[Date Prev][Date Next][Thread Prev][Thread Next][Date Index][Thread Index]
Re: [idn] CIDNUC in action
- To: idn@ops.ietf.org
- Subject: Re: [idn] CIDNUC in action
- From: Paul Hoffman / IMC <phoffman@imc.org>
- Date: Thu, 23 Mar 2000 09:42:12 -0800
- Delivery-date: Thu, 23 Mar 2000 09:42:10 -0800
- Envelope-to: idn-data@psg.com
At 10:56 PM 3/23/00 +0800, James Seng wrote:
>1. Implementation of CIDNUC while not very complicated is *very* time
> consuming and to debug! (Argghh!!, I have to spend my time going thru
> bit by bit to get it right)
Quite true. Bit-twiddling is always error-prone.
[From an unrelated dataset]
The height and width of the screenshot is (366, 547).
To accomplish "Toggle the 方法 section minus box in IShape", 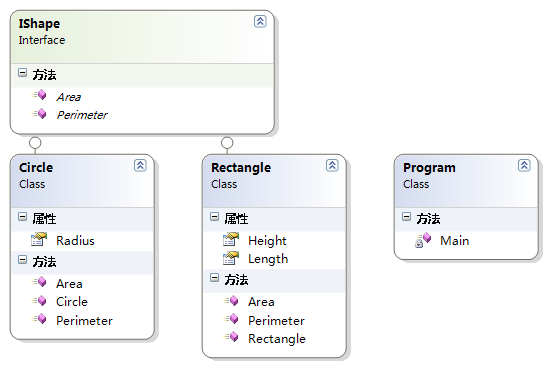I will (22, 73).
>2. Its compression is useful but unfortunately has not much effect on CJK.
> In fact, it makes CJK even longer *doh*.
Longer than what? It makes it shorter than UTF-5.
> It is useful for many languages
> which does not use more than 256 code point.
Which is every script in 10646 other than Han, Yi, and Hangul syllables.
This WG should decide how important it is to have name parts for these
scripts be longer than 14 characters (UTF-5), 17 characters (CIDNUC), or 8
characters (8&down). Non-BMP characters have longer encodings in all three
proposals.
>(Would be nice if we have a
> generic LZW or Huffman compression or UTR#6?)
If you can design one that does not overly-restrict many scripts, that
would be great!
>3. No explaination on what do encoding or decoding algorthm should do when
> it encounter an invalid character.
Sure it does; see sections 2.3.2, 2.3.3, and 2.3.4.
>4. www.t[..jp (SJIS www.yahoo.co.jp) in cidnuc will be
> www.aq8gdsnl7a.aq83bhru6j6.jp, leaving www and jp intact. :)
>
> Still dont really like the aq8, without it would a bit shorter.
Agree. However, all proposals need a way for the ASCII-encoded name to be
able to be differentiated from non-IDN names. Otherwise, there will be
errors in trying to decode a non-IDN name from the ASCII encoding. Dan and
I have been talking about this, and both the methods in cidnuc and 8&down
have positive and negative attributes. When (if?) the WG is ready to start
picking a single proposal, we'll need to revisit this. Fortunately, all of
the proposals can use any of the proposed tagging mechanisms.
--Paul Hoffman, Director
--Internet Mail Consortium